▶ What to produce
Pull out every line in the records below that contains the string "This". Case counts.

▶ Task inputs
★ ★ ★ ★ ★ ★ ★

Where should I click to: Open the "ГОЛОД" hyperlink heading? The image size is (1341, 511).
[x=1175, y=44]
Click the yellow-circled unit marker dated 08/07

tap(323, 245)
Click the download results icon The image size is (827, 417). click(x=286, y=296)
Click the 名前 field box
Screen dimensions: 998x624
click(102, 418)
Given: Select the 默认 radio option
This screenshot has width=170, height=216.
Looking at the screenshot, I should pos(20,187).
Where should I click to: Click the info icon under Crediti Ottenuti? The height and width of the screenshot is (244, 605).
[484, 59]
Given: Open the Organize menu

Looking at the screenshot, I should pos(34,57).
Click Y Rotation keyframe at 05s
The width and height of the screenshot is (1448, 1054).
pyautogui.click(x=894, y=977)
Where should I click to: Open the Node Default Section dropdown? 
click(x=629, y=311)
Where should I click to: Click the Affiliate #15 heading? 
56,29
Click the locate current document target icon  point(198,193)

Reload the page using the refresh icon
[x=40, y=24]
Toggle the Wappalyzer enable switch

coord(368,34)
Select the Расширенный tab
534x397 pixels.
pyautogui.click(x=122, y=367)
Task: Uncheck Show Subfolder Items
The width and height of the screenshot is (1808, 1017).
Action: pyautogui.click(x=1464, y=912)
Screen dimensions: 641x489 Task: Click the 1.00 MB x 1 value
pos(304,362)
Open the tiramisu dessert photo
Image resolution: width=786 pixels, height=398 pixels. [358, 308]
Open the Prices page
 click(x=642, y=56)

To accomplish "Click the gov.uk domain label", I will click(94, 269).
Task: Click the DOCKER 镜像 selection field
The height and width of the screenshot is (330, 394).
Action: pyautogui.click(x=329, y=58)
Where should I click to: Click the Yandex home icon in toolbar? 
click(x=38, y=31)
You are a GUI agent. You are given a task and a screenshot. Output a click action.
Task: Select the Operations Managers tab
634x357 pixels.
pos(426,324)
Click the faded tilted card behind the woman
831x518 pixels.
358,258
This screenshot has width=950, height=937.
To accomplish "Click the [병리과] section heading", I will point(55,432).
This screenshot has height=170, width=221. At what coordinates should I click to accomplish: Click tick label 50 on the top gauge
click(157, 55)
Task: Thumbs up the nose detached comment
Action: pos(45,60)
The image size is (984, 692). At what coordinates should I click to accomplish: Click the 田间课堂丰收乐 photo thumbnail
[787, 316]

★ ★ ★ ★ ★ ★ ★

▶ Answer
This screenshot has width=170, height=216.
This screenshot has width=950, height=937.
This screenshot has height=170, width=221. At what coordinates should I click to accomplish: Click tick label 50 on the top gauge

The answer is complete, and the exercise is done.